Deleting (dissolving) a point should scale its adjacent handles to minimize curvature change
Currently, using Delete to dissolve a selected point causes it to change shape:
The default deletion mode for dissolving a point should aim to rescale the adjacent handles to best approximate the original curvature. See the algorithm described at https://math.stackexchange.com/a/879213/94039 which will hopefully work decently even in cases where an approximation of the original is required.
This should work on single point deletion or also for multiple points selected and then deleted?
Ideally it should work on multiple selected points, not just one. Regarding shortcuts, let's assign it to ShiftDelete and reassign that currently occupied key combination ("Cut Anchor") to AltDelete:
This can be called "Re-Fit" when it's added to those hints.
i am not so sure that this is rly that straight forward: This approximation for disolving a single pt seems good enough in most cases, but it also can get quite bad if the segments differ too much.

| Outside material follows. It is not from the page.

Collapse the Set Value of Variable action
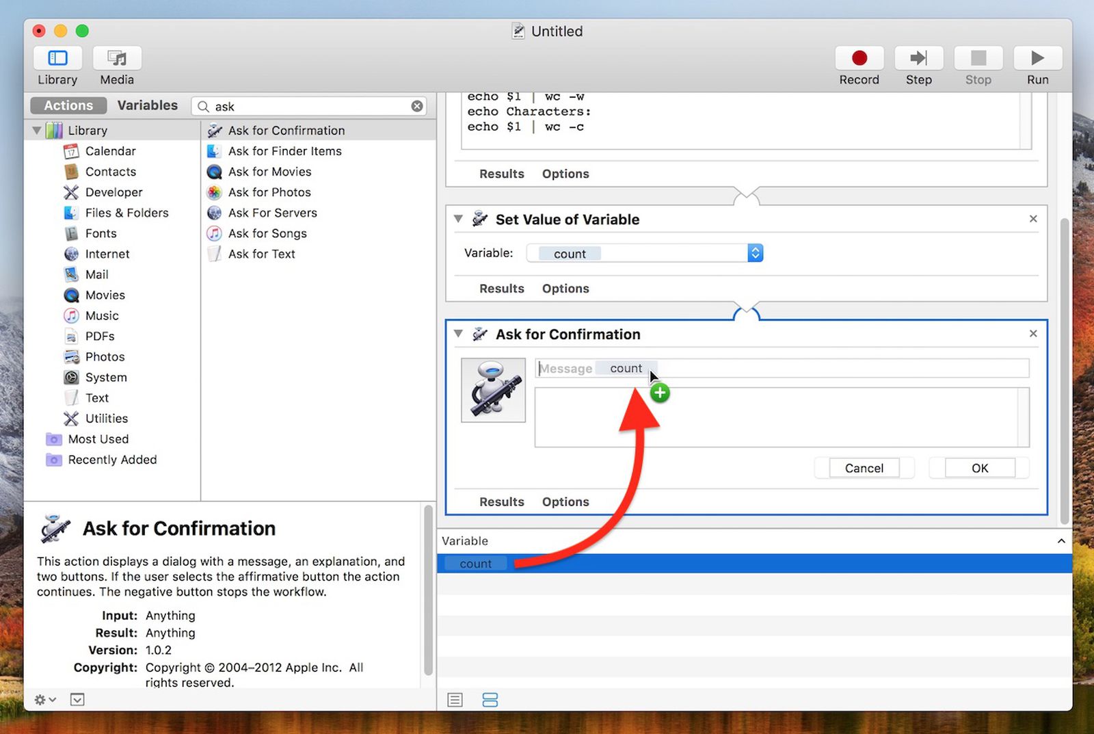1094x734 pixels. pyautogui.click(x=457, y=219)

Also i think the transformations do not commute, so for me it seems not entirely clear how to dissolve multiple pts at once. The only viable option seem sequentially but it's somewhat strange, that the result can vary when deleting the same points
And also from my playing around (but might be i made sth. completely wrong). A couple "bad" transformations after another - let's say handles might get pretty big at some point.[^1]
[^1]: Not surprisingly really, because using that formula the handles next to the dissolving nodes are scaled with k (1/k resp.) - so possible very big and if one tries to disolve one of those nodes next...
@4adex already has most of this completed, so we are likely to use his implementation unless it hits some snags. I see your PR is still a draft @HWienhold so I'd suggest focusing on something else in the meantime to avoid duplicating more work. Let me know if you need any suggestions.